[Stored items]

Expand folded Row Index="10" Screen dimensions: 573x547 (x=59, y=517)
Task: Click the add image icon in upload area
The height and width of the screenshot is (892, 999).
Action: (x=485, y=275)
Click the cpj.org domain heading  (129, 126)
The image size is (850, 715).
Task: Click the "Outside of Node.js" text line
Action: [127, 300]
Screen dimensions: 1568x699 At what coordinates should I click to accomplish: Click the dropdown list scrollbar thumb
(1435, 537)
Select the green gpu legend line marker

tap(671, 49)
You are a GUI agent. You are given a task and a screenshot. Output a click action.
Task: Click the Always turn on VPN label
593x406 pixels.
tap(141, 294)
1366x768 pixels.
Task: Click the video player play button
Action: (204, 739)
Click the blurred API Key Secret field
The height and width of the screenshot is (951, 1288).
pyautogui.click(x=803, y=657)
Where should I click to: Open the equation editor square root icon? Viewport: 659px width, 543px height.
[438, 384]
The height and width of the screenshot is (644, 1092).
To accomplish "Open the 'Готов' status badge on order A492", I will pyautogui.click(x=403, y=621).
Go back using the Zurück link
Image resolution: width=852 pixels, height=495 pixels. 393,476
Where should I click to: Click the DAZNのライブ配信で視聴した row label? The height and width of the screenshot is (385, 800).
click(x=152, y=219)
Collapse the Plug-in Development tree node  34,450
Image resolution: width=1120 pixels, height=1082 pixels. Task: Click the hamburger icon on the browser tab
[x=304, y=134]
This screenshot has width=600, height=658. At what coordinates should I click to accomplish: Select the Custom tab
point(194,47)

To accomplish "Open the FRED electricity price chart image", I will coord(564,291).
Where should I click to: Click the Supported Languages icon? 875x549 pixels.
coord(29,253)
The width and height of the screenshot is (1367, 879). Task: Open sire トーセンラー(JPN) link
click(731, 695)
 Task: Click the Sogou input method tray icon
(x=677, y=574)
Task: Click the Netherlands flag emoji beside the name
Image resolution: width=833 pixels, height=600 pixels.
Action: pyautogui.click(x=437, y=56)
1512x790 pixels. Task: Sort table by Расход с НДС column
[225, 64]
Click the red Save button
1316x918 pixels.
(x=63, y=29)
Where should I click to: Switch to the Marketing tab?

● What is required:
Only lines with the word "will" go in the answer. Take them all from the entries above.

● The answer:
To accomplish "Open the 'Готов' status badge on order A492", I will pyautogui.click(x=403, y=621).
To accomplish "Open the FRED electricity price chart image", I will coord(564,291).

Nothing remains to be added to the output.